Collect every line of the material below that contains the string "options", and treat uppercase and lowercase as different.

A run of material

※

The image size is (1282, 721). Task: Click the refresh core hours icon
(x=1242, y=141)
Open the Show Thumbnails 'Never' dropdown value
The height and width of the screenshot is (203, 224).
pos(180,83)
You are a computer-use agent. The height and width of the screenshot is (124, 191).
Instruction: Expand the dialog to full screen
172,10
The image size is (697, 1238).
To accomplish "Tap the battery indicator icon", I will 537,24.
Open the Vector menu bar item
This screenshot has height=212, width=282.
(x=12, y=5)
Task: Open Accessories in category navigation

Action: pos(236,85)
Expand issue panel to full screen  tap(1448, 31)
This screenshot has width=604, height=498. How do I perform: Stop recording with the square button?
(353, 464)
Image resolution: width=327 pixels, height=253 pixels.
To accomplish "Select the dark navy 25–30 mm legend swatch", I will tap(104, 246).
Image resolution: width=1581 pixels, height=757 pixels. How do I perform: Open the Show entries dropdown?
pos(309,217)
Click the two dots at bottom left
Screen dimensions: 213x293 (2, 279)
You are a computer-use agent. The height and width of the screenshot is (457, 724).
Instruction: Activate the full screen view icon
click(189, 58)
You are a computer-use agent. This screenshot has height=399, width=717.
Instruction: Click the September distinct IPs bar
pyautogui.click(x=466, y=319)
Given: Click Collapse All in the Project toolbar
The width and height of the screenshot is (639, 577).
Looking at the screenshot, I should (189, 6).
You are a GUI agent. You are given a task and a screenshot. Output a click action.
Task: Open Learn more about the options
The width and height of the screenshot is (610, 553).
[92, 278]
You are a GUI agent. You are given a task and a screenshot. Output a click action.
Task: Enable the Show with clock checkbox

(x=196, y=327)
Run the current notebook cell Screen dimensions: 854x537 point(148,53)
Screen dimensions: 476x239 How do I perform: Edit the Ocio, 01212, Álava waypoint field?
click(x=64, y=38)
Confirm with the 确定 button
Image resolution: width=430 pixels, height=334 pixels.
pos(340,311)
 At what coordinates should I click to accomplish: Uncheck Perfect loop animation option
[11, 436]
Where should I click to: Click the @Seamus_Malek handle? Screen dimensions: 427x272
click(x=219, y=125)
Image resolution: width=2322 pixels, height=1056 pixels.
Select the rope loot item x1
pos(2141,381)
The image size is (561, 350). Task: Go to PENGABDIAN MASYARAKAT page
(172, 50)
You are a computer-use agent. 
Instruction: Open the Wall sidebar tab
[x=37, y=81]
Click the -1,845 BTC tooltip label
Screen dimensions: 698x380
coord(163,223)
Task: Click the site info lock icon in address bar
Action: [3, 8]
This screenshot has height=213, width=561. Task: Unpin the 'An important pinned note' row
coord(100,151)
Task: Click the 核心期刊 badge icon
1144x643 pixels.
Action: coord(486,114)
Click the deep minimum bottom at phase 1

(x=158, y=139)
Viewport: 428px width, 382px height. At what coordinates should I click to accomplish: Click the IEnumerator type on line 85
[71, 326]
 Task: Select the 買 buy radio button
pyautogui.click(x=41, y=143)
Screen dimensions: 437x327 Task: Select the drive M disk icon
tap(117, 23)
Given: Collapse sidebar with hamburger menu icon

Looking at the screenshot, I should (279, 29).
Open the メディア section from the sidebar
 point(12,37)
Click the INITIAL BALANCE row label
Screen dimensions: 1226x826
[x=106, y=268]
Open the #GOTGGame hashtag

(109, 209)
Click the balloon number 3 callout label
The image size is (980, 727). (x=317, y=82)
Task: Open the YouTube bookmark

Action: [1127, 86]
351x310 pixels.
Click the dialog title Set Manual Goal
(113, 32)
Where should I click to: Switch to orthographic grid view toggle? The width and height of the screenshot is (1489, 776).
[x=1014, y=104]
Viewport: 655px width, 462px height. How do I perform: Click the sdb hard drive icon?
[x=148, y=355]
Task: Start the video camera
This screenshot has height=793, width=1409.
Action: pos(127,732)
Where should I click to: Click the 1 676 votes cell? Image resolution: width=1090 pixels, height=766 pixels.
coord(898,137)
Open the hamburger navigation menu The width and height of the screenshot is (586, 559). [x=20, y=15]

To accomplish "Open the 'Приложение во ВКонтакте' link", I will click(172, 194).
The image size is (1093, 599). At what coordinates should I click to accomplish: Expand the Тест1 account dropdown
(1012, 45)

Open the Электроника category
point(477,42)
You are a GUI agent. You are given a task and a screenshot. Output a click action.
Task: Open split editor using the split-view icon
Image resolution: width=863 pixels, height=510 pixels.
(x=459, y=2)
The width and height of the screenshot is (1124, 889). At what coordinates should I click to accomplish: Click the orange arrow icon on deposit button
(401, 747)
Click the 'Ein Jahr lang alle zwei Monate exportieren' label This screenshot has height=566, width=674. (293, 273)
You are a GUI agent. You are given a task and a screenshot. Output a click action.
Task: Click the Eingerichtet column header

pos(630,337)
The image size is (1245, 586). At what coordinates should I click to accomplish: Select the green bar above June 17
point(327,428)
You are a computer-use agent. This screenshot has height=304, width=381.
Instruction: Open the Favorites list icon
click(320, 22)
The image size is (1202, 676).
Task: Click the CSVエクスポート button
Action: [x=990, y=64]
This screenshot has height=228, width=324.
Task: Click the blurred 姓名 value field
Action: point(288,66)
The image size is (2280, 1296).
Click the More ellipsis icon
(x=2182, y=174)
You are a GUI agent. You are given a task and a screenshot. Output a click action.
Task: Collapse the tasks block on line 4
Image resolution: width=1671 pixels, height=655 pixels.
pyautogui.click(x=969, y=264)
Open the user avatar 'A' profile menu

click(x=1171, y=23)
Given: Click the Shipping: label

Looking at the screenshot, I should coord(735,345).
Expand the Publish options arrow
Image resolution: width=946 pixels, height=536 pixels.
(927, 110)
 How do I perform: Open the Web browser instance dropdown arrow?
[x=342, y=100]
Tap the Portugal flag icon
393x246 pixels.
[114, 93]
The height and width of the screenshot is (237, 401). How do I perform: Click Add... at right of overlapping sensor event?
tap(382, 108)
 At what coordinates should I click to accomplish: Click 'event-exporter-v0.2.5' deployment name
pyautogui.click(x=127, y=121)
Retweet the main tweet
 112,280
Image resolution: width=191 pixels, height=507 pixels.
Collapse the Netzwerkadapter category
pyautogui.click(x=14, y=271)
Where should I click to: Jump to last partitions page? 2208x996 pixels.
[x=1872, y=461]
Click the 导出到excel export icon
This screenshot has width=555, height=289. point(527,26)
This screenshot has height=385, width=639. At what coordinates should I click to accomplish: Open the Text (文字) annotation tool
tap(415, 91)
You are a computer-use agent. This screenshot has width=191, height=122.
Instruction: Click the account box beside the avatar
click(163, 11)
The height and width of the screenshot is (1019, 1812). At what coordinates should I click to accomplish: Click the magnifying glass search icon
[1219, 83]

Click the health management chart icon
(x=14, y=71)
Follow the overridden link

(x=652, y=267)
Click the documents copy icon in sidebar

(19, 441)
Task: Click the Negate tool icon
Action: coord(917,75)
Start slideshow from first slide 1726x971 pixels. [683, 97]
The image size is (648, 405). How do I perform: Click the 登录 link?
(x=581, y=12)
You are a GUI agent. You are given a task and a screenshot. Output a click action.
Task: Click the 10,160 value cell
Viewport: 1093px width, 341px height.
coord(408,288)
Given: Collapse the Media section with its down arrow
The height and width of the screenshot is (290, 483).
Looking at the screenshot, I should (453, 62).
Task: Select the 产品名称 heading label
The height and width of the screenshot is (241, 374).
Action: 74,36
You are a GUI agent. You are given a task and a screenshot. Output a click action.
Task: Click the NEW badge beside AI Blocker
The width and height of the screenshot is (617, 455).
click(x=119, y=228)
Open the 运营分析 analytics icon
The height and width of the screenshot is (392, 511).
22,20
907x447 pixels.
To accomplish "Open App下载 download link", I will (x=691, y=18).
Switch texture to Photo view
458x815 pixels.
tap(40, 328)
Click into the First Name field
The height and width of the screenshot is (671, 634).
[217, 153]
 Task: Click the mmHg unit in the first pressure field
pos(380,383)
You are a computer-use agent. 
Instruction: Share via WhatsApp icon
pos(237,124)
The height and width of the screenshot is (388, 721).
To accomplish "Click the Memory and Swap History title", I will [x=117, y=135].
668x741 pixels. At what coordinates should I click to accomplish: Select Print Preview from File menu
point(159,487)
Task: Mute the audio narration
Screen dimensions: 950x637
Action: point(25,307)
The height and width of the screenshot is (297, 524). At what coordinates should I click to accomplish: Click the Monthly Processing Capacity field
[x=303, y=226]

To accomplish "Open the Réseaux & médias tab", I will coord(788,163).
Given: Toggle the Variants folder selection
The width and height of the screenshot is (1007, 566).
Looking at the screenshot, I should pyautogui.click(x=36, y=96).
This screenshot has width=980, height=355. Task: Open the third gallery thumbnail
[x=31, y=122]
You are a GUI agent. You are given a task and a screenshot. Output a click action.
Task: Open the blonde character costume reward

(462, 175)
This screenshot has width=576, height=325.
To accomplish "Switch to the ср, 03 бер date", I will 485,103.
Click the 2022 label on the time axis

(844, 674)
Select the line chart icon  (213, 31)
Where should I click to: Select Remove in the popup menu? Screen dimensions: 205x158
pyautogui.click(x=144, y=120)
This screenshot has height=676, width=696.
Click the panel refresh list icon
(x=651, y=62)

※

■ **SOLUTION FOR THIS EXERCISE**
Task: Open Learn more about the options
Expand the Publish options arrow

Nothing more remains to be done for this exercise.